Problem to work on = What follows is a block of records; restate each one word for word.
******************************
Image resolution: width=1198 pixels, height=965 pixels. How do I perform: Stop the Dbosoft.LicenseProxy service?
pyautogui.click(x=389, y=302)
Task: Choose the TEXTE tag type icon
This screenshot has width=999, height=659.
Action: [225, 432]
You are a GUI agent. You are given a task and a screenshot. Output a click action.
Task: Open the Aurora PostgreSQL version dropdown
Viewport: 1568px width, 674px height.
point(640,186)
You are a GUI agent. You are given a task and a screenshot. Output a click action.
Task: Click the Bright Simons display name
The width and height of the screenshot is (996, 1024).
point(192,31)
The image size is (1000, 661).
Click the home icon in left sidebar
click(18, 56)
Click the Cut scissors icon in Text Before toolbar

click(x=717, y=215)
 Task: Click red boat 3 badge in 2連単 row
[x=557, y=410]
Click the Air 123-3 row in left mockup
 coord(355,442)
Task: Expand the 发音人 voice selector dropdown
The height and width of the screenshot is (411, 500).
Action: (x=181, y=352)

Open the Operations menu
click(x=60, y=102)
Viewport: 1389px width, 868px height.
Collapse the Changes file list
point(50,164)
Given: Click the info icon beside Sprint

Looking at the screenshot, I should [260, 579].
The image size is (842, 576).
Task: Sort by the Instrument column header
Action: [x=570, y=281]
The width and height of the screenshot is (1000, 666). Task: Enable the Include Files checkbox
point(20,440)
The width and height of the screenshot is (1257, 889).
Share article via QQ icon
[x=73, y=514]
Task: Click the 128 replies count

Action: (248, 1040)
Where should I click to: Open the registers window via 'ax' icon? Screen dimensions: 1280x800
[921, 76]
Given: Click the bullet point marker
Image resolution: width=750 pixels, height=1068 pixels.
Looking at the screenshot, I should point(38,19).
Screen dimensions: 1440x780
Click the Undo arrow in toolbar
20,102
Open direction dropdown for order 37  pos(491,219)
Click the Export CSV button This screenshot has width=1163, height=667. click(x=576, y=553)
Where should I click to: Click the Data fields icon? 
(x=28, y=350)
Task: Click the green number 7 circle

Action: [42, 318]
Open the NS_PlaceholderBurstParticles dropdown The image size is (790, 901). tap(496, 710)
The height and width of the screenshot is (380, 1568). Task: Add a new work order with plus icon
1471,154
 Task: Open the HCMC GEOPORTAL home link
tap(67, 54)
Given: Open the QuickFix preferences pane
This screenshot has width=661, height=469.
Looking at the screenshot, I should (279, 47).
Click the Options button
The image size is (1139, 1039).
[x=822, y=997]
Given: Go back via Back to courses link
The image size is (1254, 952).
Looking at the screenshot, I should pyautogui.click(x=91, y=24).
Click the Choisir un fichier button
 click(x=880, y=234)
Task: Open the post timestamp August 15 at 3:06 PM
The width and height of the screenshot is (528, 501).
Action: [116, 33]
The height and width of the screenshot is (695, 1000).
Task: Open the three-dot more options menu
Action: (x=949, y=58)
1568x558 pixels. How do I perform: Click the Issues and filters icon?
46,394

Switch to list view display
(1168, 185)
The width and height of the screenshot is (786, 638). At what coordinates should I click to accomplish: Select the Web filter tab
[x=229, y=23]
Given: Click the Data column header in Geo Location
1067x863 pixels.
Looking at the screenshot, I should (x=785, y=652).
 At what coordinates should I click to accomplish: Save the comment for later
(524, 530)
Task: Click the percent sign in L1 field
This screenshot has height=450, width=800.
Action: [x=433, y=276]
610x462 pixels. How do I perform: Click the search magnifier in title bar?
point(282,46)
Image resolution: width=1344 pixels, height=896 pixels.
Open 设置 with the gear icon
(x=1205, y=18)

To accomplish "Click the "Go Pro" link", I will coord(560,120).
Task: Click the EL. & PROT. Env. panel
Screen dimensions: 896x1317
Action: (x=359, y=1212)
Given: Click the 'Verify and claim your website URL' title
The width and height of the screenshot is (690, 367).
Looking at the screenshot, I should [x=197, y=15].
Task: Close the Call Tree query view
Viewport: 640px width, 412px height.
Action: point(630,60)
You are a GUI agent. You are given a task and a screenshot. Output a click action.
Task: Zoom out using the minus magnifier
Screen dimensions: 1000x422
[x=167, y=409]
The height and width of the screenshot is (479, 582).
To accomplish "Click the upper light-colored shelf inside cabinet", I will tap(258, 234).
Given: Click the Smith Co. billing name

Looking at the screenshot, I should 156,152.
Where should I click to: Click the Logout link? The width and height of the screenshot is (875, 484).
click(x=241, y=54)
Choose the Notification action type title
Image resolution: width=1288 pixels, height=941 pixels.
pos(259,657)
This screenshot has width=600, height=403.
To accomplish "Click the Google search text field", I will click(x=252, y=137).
******************************
Task answer =
Image resolution: width=1198 pixels, height=965 pixels. How do I perform: Stop the Dbosoft.LicenseProxy service?
pyautogui.click(x=389, y=302)
Task: Choose the TEXTE tag type icon
This screenshot has width=999, height=659.
Action: [225, 432]
You are a GUI agent. You are given a task and a screenshot. Output a click action.
Task: Open the Aurora PostgreSQL version dropdown
Viewport: 1568px width, 674px height.
point(640,186)
You are a GUI agent. You are given a task and a screenshot. Output a click action.
Task: Click the Bright Simons display name
The width and height of the screenshot is (996, 1024).
point(192,31)
The image size is (1000, 661).
Click the home icon in left sidebar
click(18, 56)
Click the Cut scissors icon in Text Before toolbar

click(x=717, y=215)
 Task: Click red boat 3 badge in 2連単 row
[x=557, y=410]
Click the Air 123-3 row in left mockup
 coord(355,442)
Task: Expand the 发音人 voice selector dropdown
The height and width of the screenshot is (411, 500).
Action: (x=181, y=352)

Open the Operations menu
click(x=60, y=102)
Viewport: 1389px width, 868px height.
Collapse the Changes file list
point(50,164)
Given: Click the info icon beside Sprint

Looking at the screenshot, I should [260, 579].
The image size is (842, 576).
Task: Sort by the Instrument column header
Action: [x=570, y=281]
The width and height of the screenshot is (1000, 666). Task: Enable the Include Files checkbox
point(20,440)
The width and height of the screenshot is (1257, 889).
Share article via QQ icon
[x=73, y=514]
Task: Click the 128 replies count

Action: (248, 1040)
Where should I click to: Open the registers window via 'ax' icon? Screen dimensions: 1280x800
[921, 76]
Given: Click the bullet point marker
Image resolution: width=750 pixels, height=1068 pixels.
Looking at the screenshot, I should point(38,19).
Screen dimensions: 1440x780
Click the Undo arrow in toolbar
20,102
Open direction dropdown for order 37  pos(491,219)
Click the Export CSV button This screenshot has width=1163, height=667. click(x=576, y=553)
Where should I click to: Click the Data fields icon? 
(x=28, y=350)
Task: Click the green number 7 circle

Action: [42, 318]
Open the NS_PlaceholderBurstParticles dropdown The image size is (790, 901). tap(496, 710)
The height and width of the screenshot is (380, 1568). Task: Add a new work order with plus icon
1471,154
 Task: Open the HCMC GEOPORTAL home link
tap(67, 54)
Given: Open the QuickFix preferences pane
This screenshot has width=661, height=469.
Looking at the screenshot, I should (279, 47).
Click the Options button
The image size is (1139, 1039).
[x=822, y=997]
Given: Go back via Back to courses link
The image size is (1254, 952).
Looking at the screenshot, I should pyautogui.click(x=91, y=24).
Click the Choisir un fichier button
 click(x=880, y=234)
Task: Open the post timestamp August 15 at 3:06 PM
The width and height of the screenshot is (528, 501).
Action: [116, 33]
The height and width of the screenshot is (695, 1000).
Task: Open the three-dot more options menu
Action: (x=949, y=58)
1568x558 pixels. How do I perform: Click the Issues and filters icon?
46,394

Switch to list view display
(1168, 185)
The width and height of the screenshot is (786, 638). At what coordinates should I click to accomplish: Select the Web filter tab
[x=229, y=23]
Given: Click the Data column header in Geo Location
1067x863 pixels.
Looking at the screenshot, I should (x=785, y=652).
 At what coordinates should I click to accomplish: Save the comment for later
(524, 530)
Task: Click the percent sign in L1 field
This screenshot has height=450, width=800.
Action: [x=433, y=276]
610x462 pixels. How do I perform: Click the search magnifier in title bar?
point(282,46)
Image resolution: width=1344 pixels, height=896 pixels.
Open 设置 with the gear icon
(x=1205, y=18)

To accomplish "Click the "Go Pro" link", I will coord(560,120).
Task: Click the EL. & PROT. Env. panel
Screen dimensions: 896x1317
Action: (x=359, y=1212)
Given: Click the 'Verify and claim your website URL' title
The width and height of the screenshot is (690, 367).
Looking at the screenshot, I should [x=197, y=15].
Task: Close the Call Tree query view
Viewport: 640px width, 412px height.
Action: point(630,60)
You are a GUI agent. You are given a task and a screenshot. Output a click action.
Task: Zoom out using the minus magnifier
Screen dimensions: 1000x422
[x=167, y=409]
The height and width of the screenshot is (479, 582).
To accomplish "Click the upper light-colored shelf inside cabinet", I will tap(258, 234).
Given: Click the Smith Co. billing name

Looking at the screenshot, I should 156,152.
Where should I click to: Click the Logout link? The width and height of the screenshot is (875, 484).
click(x=241, y=54)
Choose the Notification action type title
Image resolution: width=1288 pixels, height=941 pixels.
pos(259,657)
This screenshot has width=600, height=403.
To accomplish "Click the Google search text field", I will click(x=252, y=137).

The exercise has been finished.